Muy al principio, Vivian Gornick, hablando del presente, incluye este magnífico y significativo párrafo: “La relación con mi madre no es buena y, a medida que nuestras vidas se van acumulando, a menudo tengo la sensación de que empeora. Estamos atrapadas en un estrecho canal de familiaridad, intenso y vinculante: durante años surge por temporadas un agotamiento, una especie de debilitamiento, entre nosotras. Después, la ira brota de nuevo, ardiente y clara, erótica en su habilidad para llamar la atención. Últimamente estamos a malas. La manera que tiene mi madre de ‘lidiar’ con los malos momentos es echarme en cara a gritos y en público la verdad. Cada vez que me ve, dice: ‘Me odias. Sé que me odias’. Voy a hacerle una visita y a cualquiera que esté presente -un vecino, un amigo, mi hermano, uno de mis sobrinos- le dice: ‘Me odia.
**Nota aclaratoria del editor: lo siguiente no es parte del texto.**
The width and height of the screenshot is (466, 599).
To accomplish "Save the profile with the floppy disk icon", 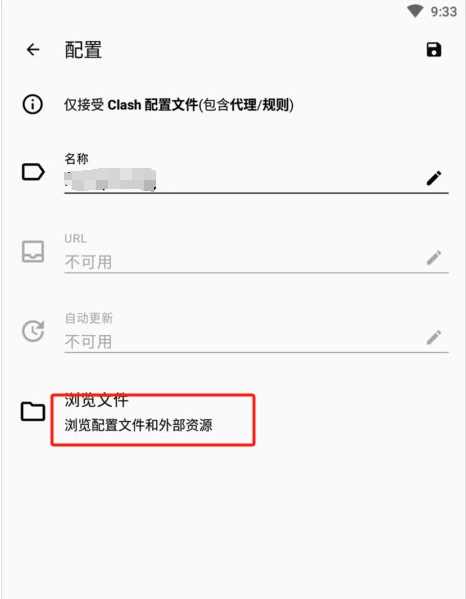I will tap(434, 50).
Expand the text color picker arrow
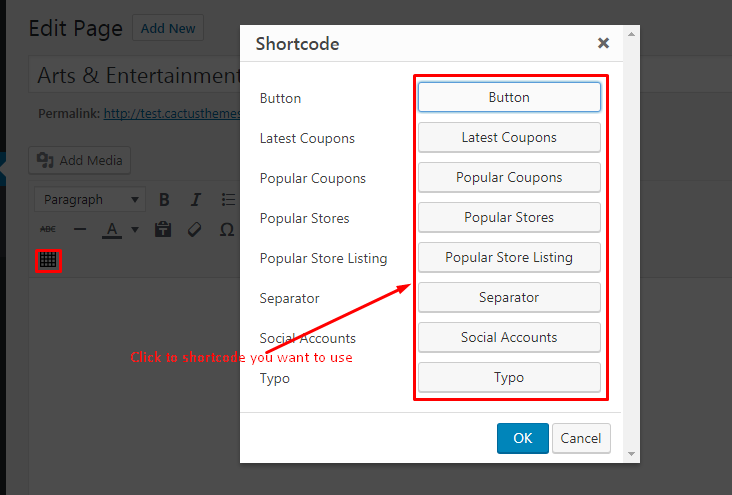 coord(134,230)
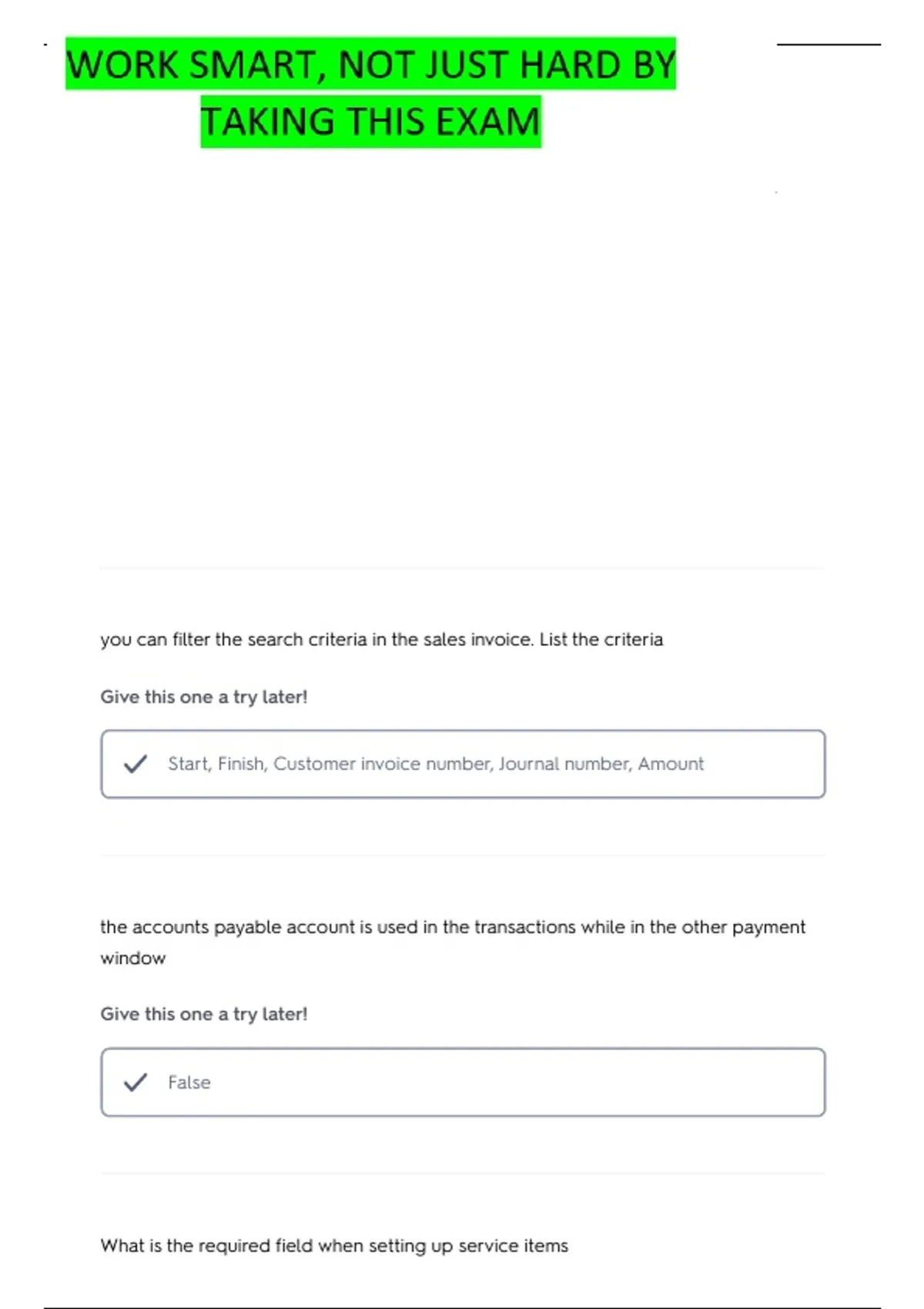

No sé qué tiene contra mí, pero me odia’. Del mismo modo, es perfectamente capaz de parar por la calle a un completo desconocido cuando salimos a pasear y soltarle: ‘Ésta es mi hija. Me odia’. Y a continuación se dirige a mí e implora: ‘¿Pero qué te he hecho yo para que me odies tanto?’. Nunca le respondo. Sé que arde de rabia y me alegra verla así. ¿Y por qué no? Yo también ardo de rabia”.
¿Pero qué te he hecho yo para que me odies tanto? ¿A quién no le suena esa pregunta? Y la rabia, las rabias. La madre no es exactamente una Bernarda Alba, pero es un gran personaje literario. Y es real. Después de una de éstas, madre e hija se toman un helado o asisten juntas a un concierto.